Pablo
tiene diecisiete años y vive en una buena casa burguesa, con unos padres de
izquierdas que le pusieron su nombre en homenaje al fundador del PSOE. Pero él,
aturdido por su juventud y por la verborrea extremista que despliega “Surcos”
(otro joven de veintidós años que actúa como su instructor), se ha convertido en un prefascista que dice odiar el
desorden, ama la bandera y la patria y se muestra dispuesto a enfrentarse,
incluso físicamente, con quienes pertenezcan a cualquier minoría que le parezca
despreciable. En ese mundo brutal y primario, Pablo ha sido rebautizado como
“Cachorro”.
Cuando se
inicia la acción nos encontramos a ambos jóvenes en la casa de los padres de
Pablo, que se encuentran fuera. Es agosto, la temperatura es alta, beben
alcohol y están aburridos: mala mezcla. Surcos, para combatir el tedio y lograr
que Cachorro se vaya habituando a sus métodos violentos, ha tenido una idea de
lo más desagradable: contratar por teléfono los servicios de un travesti para
divertirse a su costa. Pronto, la idea de divertirse degenerará en el proyecto
de darle una paliza; después, Surcos habla incluso de castrarlo con un machete
que lleva siempre encima.

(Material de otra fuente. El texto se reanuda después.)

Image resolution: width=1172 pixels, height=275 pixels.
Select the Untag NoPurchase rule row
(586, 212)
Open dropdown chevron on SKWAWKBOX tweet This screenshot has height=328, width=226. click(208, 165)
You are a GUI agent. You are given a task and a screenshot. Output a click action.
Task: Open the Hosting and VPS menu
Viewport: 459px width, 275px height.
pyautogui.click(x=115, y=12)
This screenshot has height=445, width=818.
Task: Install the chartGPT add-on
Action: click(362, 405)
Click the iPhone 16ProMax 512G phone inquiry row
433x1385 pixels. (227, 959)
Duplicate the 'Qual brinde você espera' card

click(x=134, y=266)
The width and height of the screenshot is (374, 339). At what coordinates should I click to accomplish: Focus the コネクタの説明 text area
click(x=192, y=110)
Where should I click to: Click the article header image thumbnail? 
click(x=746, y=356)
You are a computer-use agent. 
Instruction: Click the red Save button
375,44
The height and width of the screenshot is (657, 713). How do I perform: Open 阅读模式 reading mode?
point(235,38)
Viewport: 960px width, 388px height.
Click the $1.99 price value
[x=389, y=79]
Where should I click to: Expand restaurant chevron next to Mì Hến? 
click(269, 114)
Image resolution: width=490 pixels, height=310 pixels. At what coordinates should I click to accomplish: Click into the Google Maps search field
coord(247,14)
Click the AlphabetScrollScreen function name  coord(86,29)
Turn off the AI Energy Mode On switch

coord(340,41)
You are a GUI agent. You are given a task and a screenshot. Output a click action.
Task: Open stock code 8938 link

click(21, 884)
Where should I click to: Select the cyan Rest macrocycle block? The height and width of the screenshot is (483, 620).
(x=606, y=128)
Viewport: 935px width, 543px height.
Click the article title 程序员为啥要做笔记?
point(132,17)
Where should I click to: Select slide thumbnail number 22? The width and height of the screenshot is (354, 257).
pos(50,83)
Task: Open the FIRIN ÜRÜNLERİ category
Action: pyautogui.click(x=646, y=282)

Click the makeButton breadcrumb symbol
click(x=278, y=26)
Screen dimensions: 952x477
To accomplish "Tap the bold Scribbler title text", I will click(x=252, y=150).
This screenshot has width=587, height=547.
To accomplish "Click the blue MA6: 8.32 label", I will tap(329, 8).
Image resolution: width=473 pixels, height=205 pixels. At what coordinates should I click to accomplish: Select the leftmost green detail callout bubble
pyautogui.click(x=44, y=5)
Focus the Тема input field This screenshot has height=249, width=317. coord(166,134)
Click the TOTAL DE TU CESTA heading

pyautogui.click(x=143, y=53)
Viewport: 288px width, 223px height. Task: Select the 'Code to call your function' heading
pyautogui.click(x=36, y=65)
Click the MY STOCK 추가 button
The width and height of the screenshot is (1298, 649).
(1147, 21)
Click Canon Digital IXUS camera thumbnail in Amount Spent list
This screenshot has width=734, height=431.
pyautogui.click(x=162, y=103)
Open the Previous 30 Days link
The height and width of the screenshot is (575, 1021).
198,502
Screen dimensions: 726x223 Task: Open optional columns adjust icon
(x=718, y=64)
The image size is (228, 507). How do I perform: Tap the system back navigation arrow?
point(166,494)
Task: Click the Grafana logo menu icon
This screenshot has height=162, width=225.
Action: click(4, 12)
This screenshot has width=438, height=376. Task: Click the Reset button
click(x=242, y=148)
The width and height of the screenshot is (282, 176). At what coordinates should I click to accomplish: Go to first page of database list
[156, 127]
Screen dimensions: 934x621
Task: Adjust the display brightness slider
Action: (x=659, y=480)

Cachorro, sumiso al principio, irá poco a poco
sintiéndose más inquieto con los planes de su compañero, pero no sabe bien cómo
frenarlo.
Ésta es
la angustiosa situación que Paloma Pedrero urde en Cachorros de negro mirar, una inquietante pieza teatral donde los
nervios del lector son puestos a prueba con diálogos tensos, ideas
desagradables y abruptos brotes de violencia que rozan la psicosis y que se
resuelven en un final desasosegante.
Siempre
es un enriquecimiento leer a esta dramaturga madrileña.
1 comentario:
Uf, cuánta rabia y frustración...mmmm, pinta bien.